The company employed 90 staff and was owned by a large Pan-European Group. The industry in which it operated is over-populated and margins are constantly squeezed, especially due to overseas competition. In addition, technological advances mean that todays plant and machinery may be obsolete within three years.
The company took over an existing operation and commenced trading in 2003. It was loss making from the start, each financial year showing a significant increase in the recorded loss. The group had tried to address the spiralling debts, first themselves then with the appointment of third parties as potential saviours. These saviours did very well for themselves; the losses increased.
Eventually, in February 2006 the group found a willing purchaser for its shares. It had funded losses of approximately £100,000 per month and now had to write off most of this accumulated debt to make the company balance sheet neutral. The shares were transferred for £1.00
To everyone's surprise, the new owners did nothing. Very few visits to Wales, no direction, no strategy and, crucially, no investment.
It only took three weeks for everything to go wrong.
I met one of the new owners on 1 March. It had snowed heavily in Wales overnight and I was concerned at the prospects of returning to England (the A470 on which I travelled was littered with abandoned vehicles and was closed later that afternoon).
I did not have to worry - the business plan I was presented with did not require painstaking analysis. It fell apart under the most cursory examination. It was enough to determine that the new owner had no strategy and that the charge holder (who had asked me to review the business) should not advance one penny more.
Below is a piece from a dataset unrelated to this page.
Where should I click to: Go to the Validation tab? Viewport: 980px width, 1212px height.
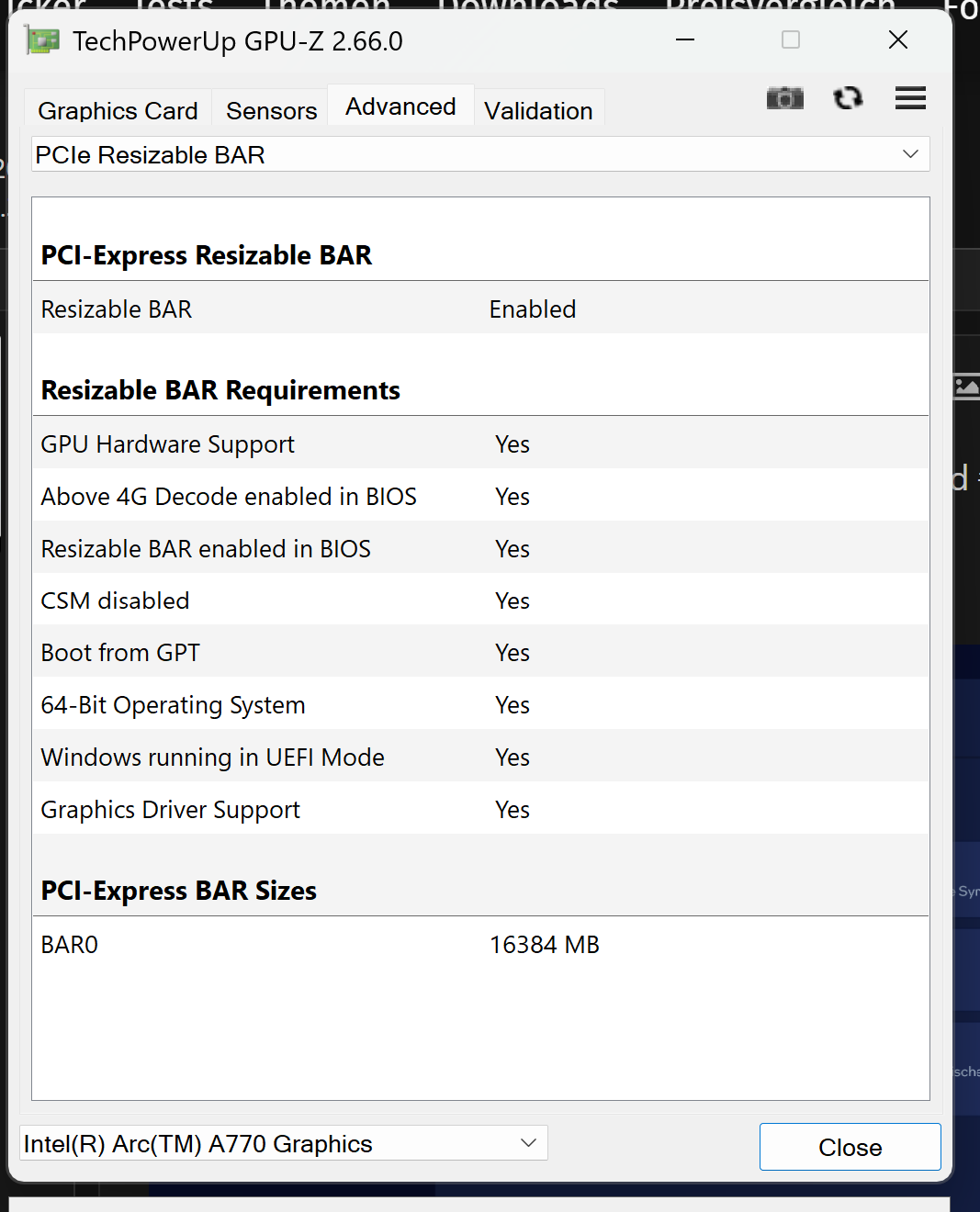click(x=538, y=111)
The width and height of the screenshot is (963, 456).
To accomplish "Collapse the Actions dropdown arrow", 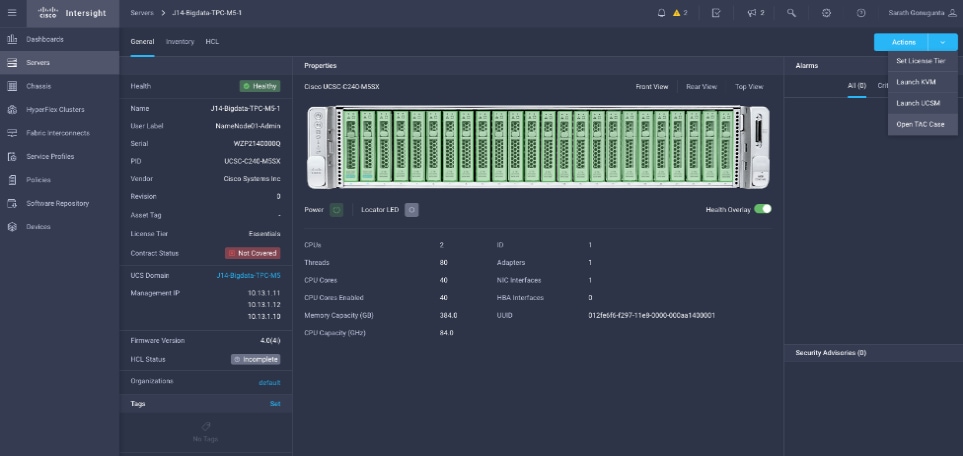I will [x=942, y=42].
Within five days my appointment as Joint Administrator (with Geoffrey Martin) had been made. Half an hour later a bailiff acting on behalf of HM Revenue & Customs attended the company's premises to complete distraint proceedings. We had been appointed in the nick of time.
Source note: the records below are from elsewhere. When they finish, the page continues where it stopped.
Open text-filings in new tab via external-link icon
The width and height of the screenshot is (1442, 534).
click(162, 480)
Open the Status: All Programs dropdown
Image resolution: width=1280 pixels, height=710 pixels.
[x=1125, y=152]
The appointment was really a throwback, reminiscent of the "hostile" appointments of the 1980's and early 1990's when insolvency practitioners were thrown into situations with little time for planning to determine the optimum manner of realising assets.
On appointment my team and I found:-
- Another outstanding distraint, this one by the landlord
- Minimal stock or raw materials
- Production lines down due to the lack of materials
- The company on stop with virtually all of its key suppliers
- Angry customers demanding their orders
- Transport companies claiming liens
- A very anxious workforce
It was, to say the least, an eye opener for the younger members of my team, brought up on extensive planning and pre-appointment strategy meetings.
No time for such niceties now and most of the next few days was spent with a telephone glued to each of our ears as accounts were opened with suppliers, orders sorted, potential buyers courted, creditors' pacified and staff reassured.
Finance company creditors were given the stark ultimatum of removing their goods, thereby writing off their value, or allowing the company in administration to use them, free of charge, in an attempt to find a buyer for the business who might also take over the agreements and secure future income.
Some creditors were distraught, being owed huge sums (over £500,000 in some cases), a situation they allowed to develop in the mistaken belief that the original parent would underwrite all liabilities.
The sale of the company's business and assets too was fraught with problems. One of the main finance creditors made it clear they would refuse to deal with at least one of the potential purchasers. The holder of a Royalties licence were even more aggressive, effectively vetoing any entry into the industry.
The eventual purchasers were cautious too; their solicitors had not dealt with an insolvency practitioner before and were suspicious of everything I said, even when it helped them!
Eventually, six weeks after my appointment, a sale was concluded and I could sleep again, free from worrying about trading losses, discharging post appointment invoices, paying employees and collecting debts.
An old fashioned assignment successfully concluded - but I'm so glad that as a profession we have moved on!